Fade in to a SpikeTV producer in a dimly-lit room, leaning over an editor who is in turn leaning over an editing console and a pair of monitors.

"So we tried adding a drunken French kickboxer into the mix," says the producer. "That was good for maybe one and a half episodes. Then we added a convicted rapist. Then we added a 'medic', then some unknown high-ranking wrestler. What's left on the list of ratings boosters?"

The editor reaches for a clipboard on his desk, begins reading aloud from it. "Uh, we still have that actress who will come onto the set claiming to be Georges St. Pierre's secret wife. There's also that kid who will claim to be St. Pierre's illegitimate son. And there's still that kidnapping-and-ransom plot we can throw in, the hostage situation, and, uh, that whole rampaging escaped rhinoceros thing."

"Is that it?" asks the producer. "Nothing less… blatant?"

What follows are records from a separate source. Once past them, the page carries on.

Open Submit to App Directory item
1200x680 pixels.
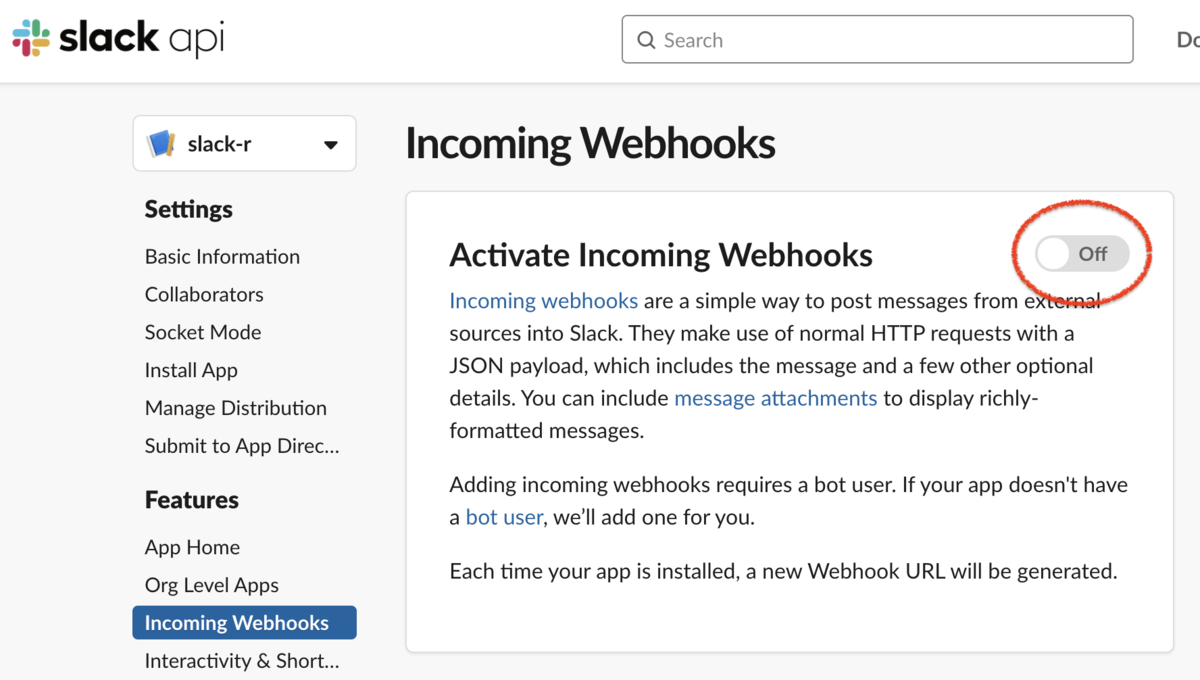click(x=242, y=446)
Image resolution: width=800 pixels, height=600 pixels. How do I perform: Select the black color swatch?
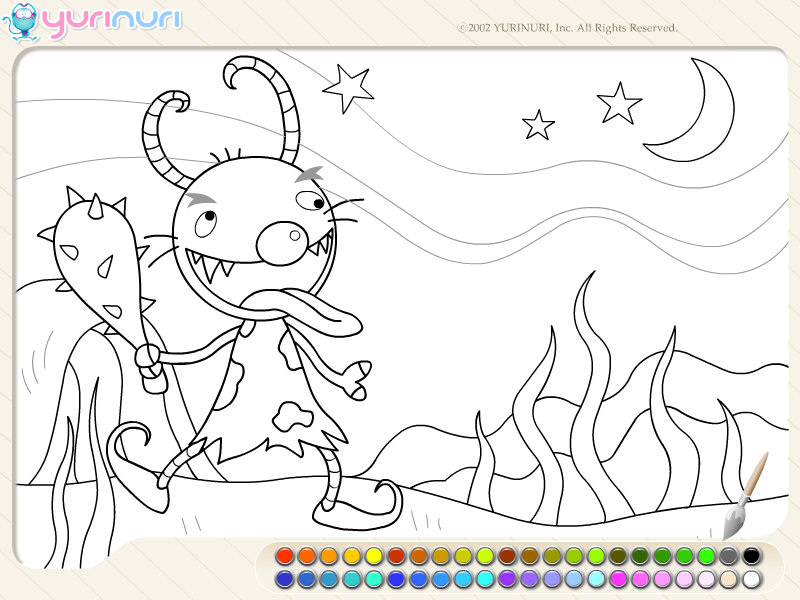coord(751,555)
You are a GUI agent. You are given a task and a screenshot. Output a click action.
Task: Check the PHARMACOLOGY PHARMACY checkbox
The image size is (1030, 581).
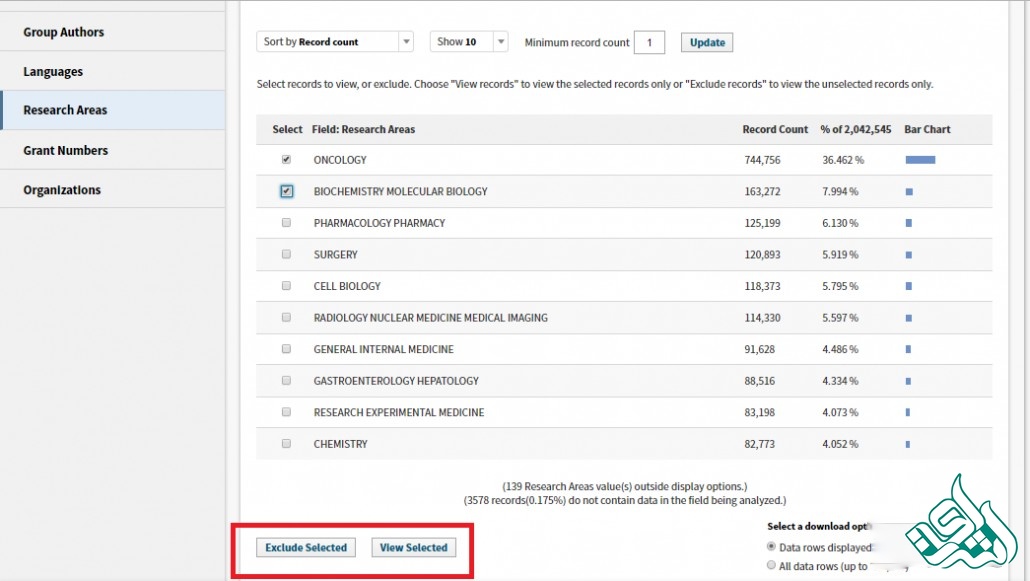(287, 223)
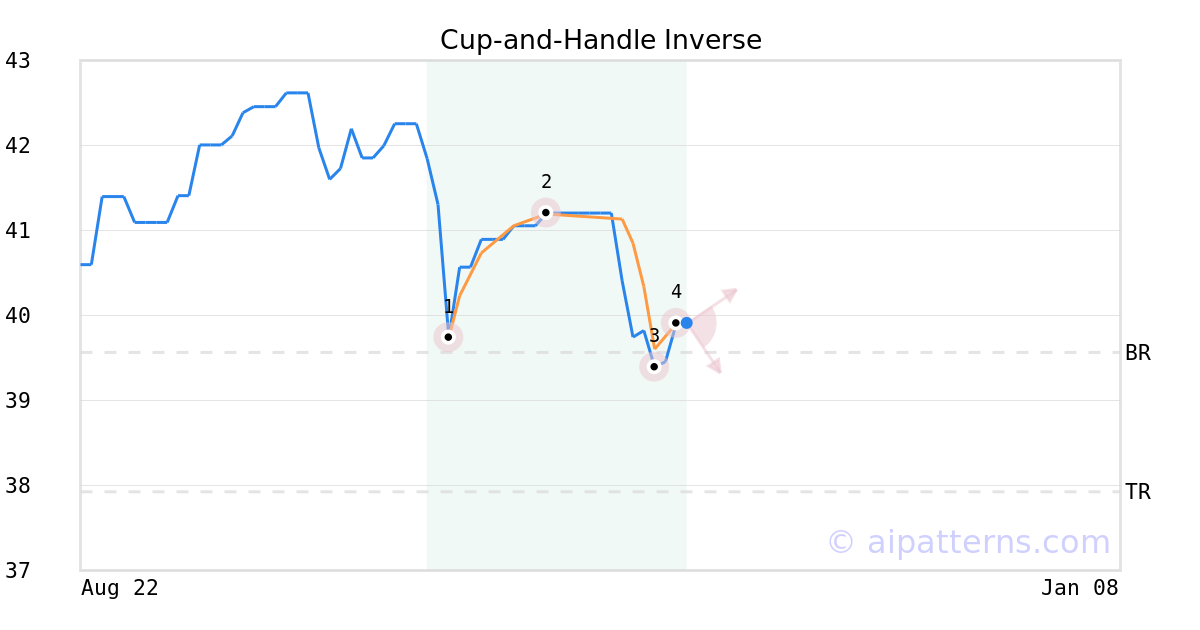
Task: Click the 38 price axis label
Action: click(x=18, y=486)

The editor stares at the clipboard some more. "Ah, yes. There's a boxing trainer. Freddie Roach. We have him down as guest training St. Pierre's team and accidentally killing one of them."

"Hmmm…" says the producer, considering the options. Then he snaps his finger and points at one of the monitors. "Okay, we'll use the boxing trainer, but no deaths. We need to inject some life into this thing yet nothing too over-the-top."

"Done," says the editor with a nod.

And so that's how another character is added to this emotionally-devoid season of "The Ultimate Boring". But first!

A quarterfinal match-up between Dr. Watson and Eye-run Wal-king Some looms. And by "looms", I mean, we see them saying "yeah, we're going to fight," and then boom, they're making their way to the Octagon before five minutes have elapsed in the episode.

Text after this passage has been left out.